Watching streaming video is perhaps the most dominant activity on Internet in terms of bandwidth usage and popularity with average Internet users. Both live streaming and the streaming of the stored video contents require understanding of video formats, streaming servers, content distribution networks (CDNs) and streaming protocols.

This is a very confusing area even for those of us that have been working in this area for quite some time. Hopefully, the information below will help you clarify some of the basic concepts.

In streaming, a client media player can begin playing the data (such as a movie) before the entire file has been transmitted.

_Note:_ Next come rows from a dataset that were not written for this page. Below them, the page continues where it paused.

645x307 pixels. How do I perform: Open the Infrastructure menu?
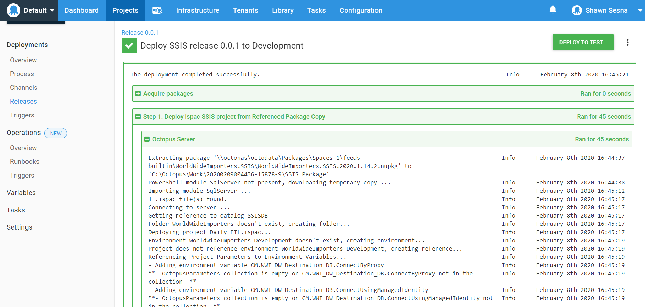(x=197, y=10)
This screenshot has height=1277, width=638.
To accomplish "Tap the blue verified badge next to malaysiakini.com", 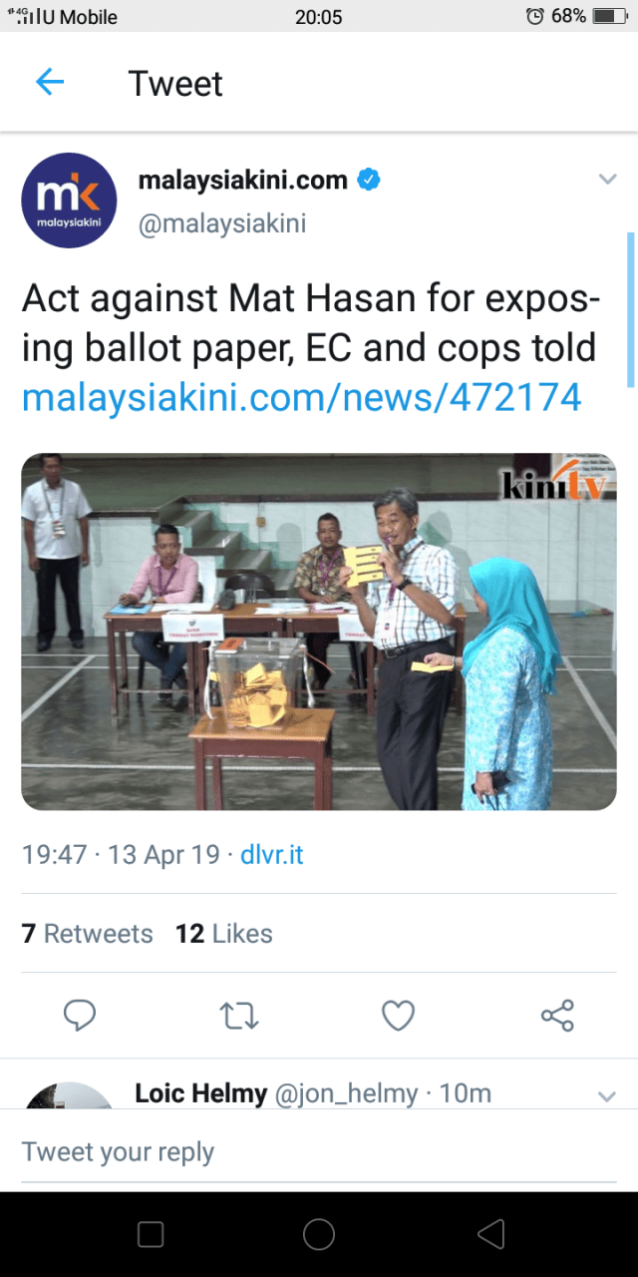I will (370, 181).
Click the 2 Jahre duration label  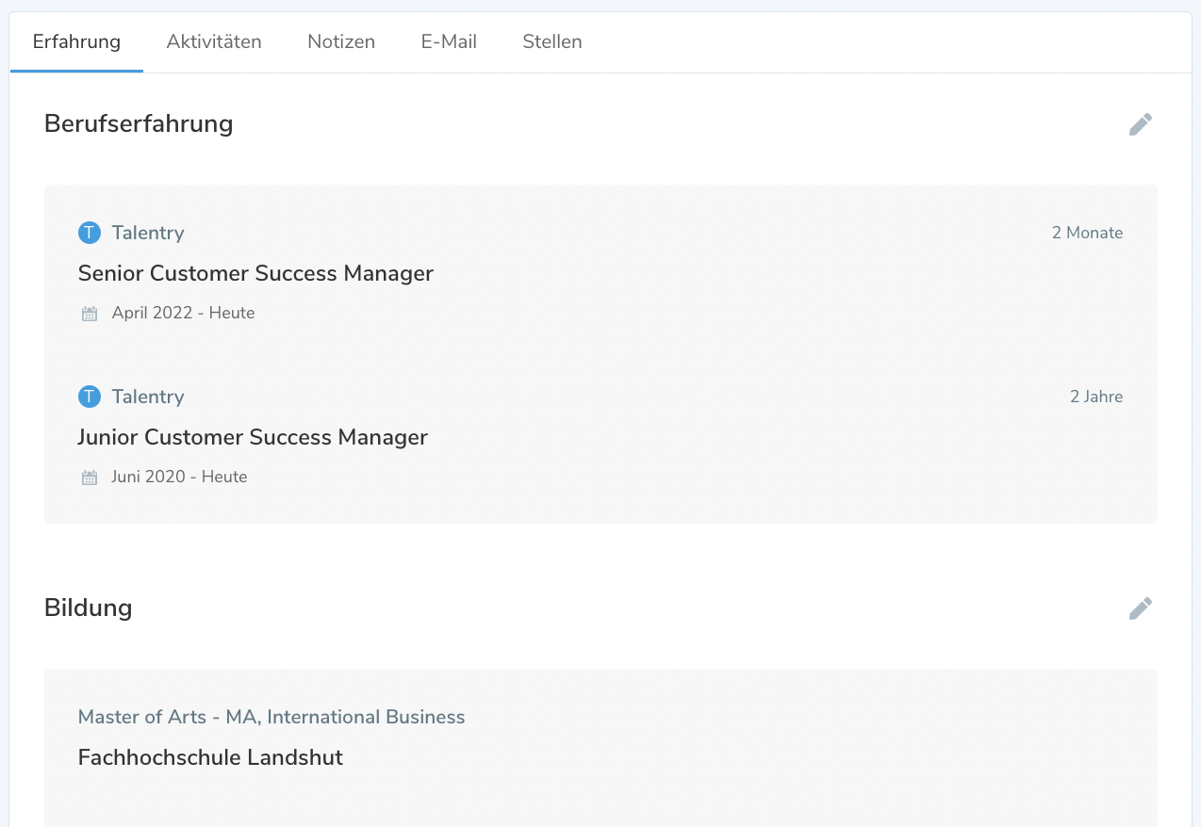point(1095,397)
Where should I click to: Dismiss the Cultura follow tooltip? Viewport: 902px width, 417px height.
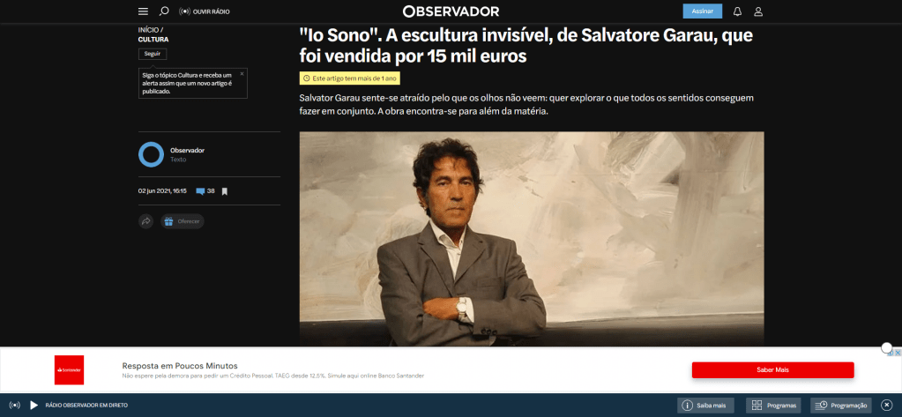click(242, 74)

Live streaming, which refers to content delivered live over the Internet, requires a form of source media (e.g. a video camera, an audio interface, screen capture software), an encoder to digitize the content, a media publisher, and a content distribution network (CDN) to distribute and deliver the content.

Selecting a streaming technology involves serious considerations such as understanding streaming protocols and formats as it has impact on the cost of the infrastructure and the cost of bandwidth.

Streaming Video Formats

When planning for streaming video, there are two things you need to understand: The video file format and the streaming method. In this article, I describe video file formats and in the next article, I will cover streaming protocols and methods.

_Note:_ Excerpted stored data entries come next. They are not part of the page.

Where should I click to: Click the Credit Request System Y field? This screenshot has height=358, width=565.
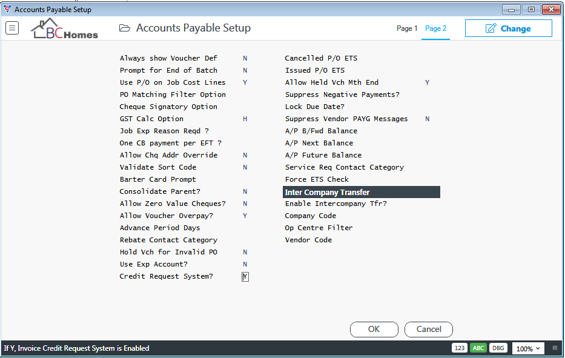pyautogui.click(x=245, y=276)
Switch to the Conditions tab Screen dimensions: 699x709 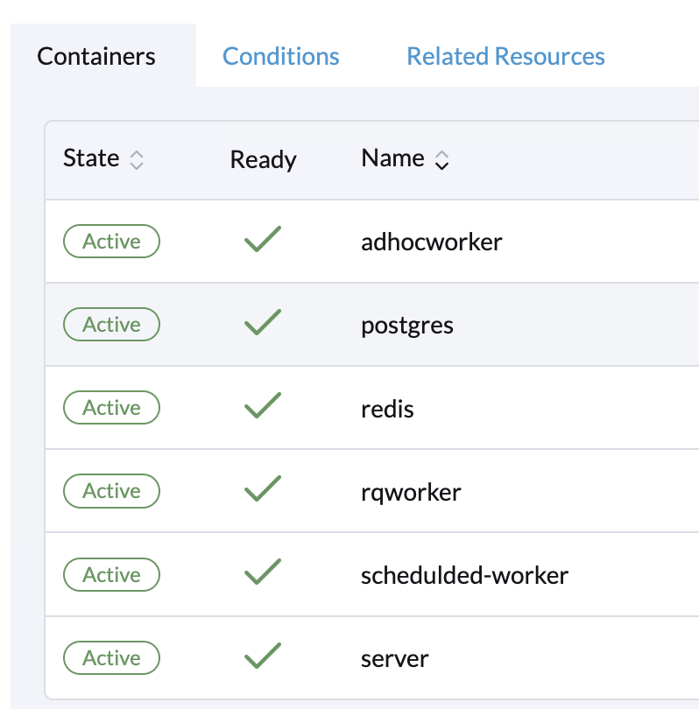click(x=280, y=57)
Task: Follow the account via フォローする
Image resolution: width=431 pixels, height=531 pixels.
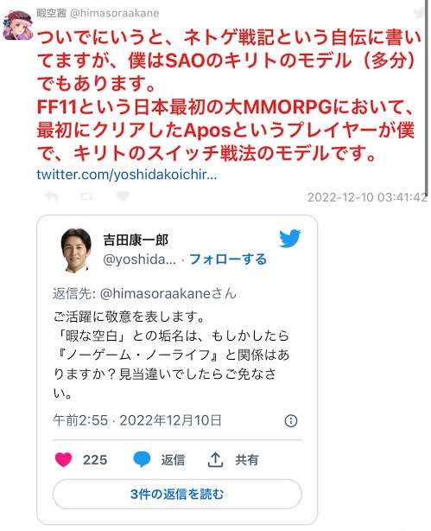Action: [x=228, y=259]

A file format is the structure in which information is stored (encoded) in a computer file. When dealing with video, a large amount of data is required to store a video signal accurately, this information is often compressed and written into a container file.

There are many different formats for saving video, which can be confusing. Some formats are optimal for capture of video and some are best used for editing workflow.

And, then there are quite a few video formats that are used for delivery and distribution of video either on a CD or over the Internet.

Video files are significantly more complex that still image files. Unlike image files, video files include complex structure with a mix-match of audio, video, and other data components. You can use different combination of audio and video signals in a file. You can tell a lot about most still image files by the file extension (names like .png, .gif or .jpeg), but that does not hold for video. The file type (such as .MOV) is just a container, and could be filled with really low quality web video, or it might have ultra-high-quality 3-D video and five channels of theater-quality audio.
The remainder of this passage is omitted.